Rikky1 said...
frightening but amazing what you go through with this stuff.
how do you get chronic candida and more importantly how do you get rid of it?
why can't your body rid itself of this? is your body/immune system permanently compromised?
i just don't understand much about how this can be chronic versus say a pathogen like lyme or babesia? i guess the same?
would a strong anti-fungal in the realm of what kills c-diff do the same here and permanently eradicate it or are you compromised somehow where you can ever fully rid yourself of it?
Ricky, I got skin candida in my early 20s. It was not chronic, just came and went away with topic creams.
Then some time later, it returned, then I knocked it down again easily.
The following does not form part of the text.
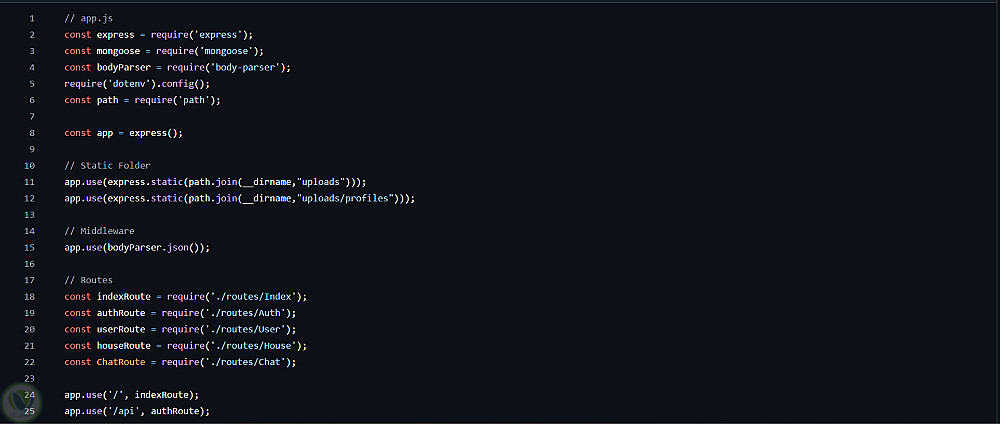Click the '// Routes' comment
Viewport: 1000px width, 424px height.
point(89,280)
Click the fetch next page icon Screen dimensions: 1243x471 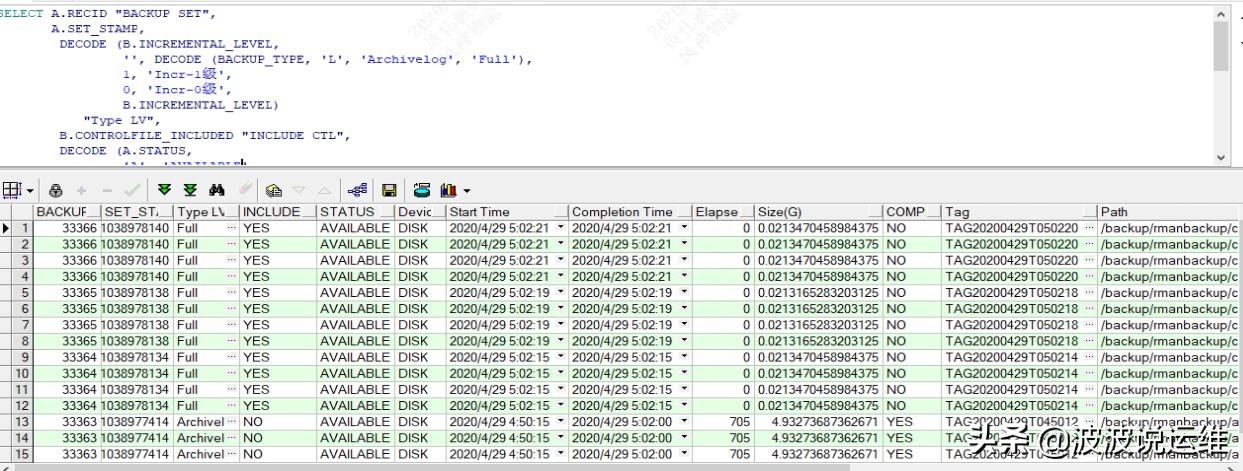[165, 189]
Slowly, but surely, it kept coming back, I thought it was only skin, and knocked it fine. But it was getting harder every time.
Until no topic cream helped anymore. So I started foot baths with salt.
Years passed, and then my feet candida returned every winter, in coldest months.
People call that chill blains. I know mine are candida, and I'm sure chillblains are candida for many people, but they do not know.
It's very different from athlete's foot, because it does not come in between the toes, but outside.
Then I realized I had fatigue, brain fog.
I only used normal ways people use to get rid of skin candida. It took me many years, to discover that the origin of candida was in the gut, to see the relation between that and food allergies I was getting, etc.
Years passed and I started living my life with more candida (I could live 10 months a year with active candida), and only 2 months free of it. That was the bottom of candida for me. Waaay too bad.
I never enjoyed sugar my whole life, probably because of candida. I felt it did harm to me, even though I did not know it fed my gut candida.
In the last 20 years, I have it every year during cold months.
Now, the number of months I'm with active candida has lowered to about
2, 3 months.
I used Pleomorphic remedies in the last 15 years, and it did help.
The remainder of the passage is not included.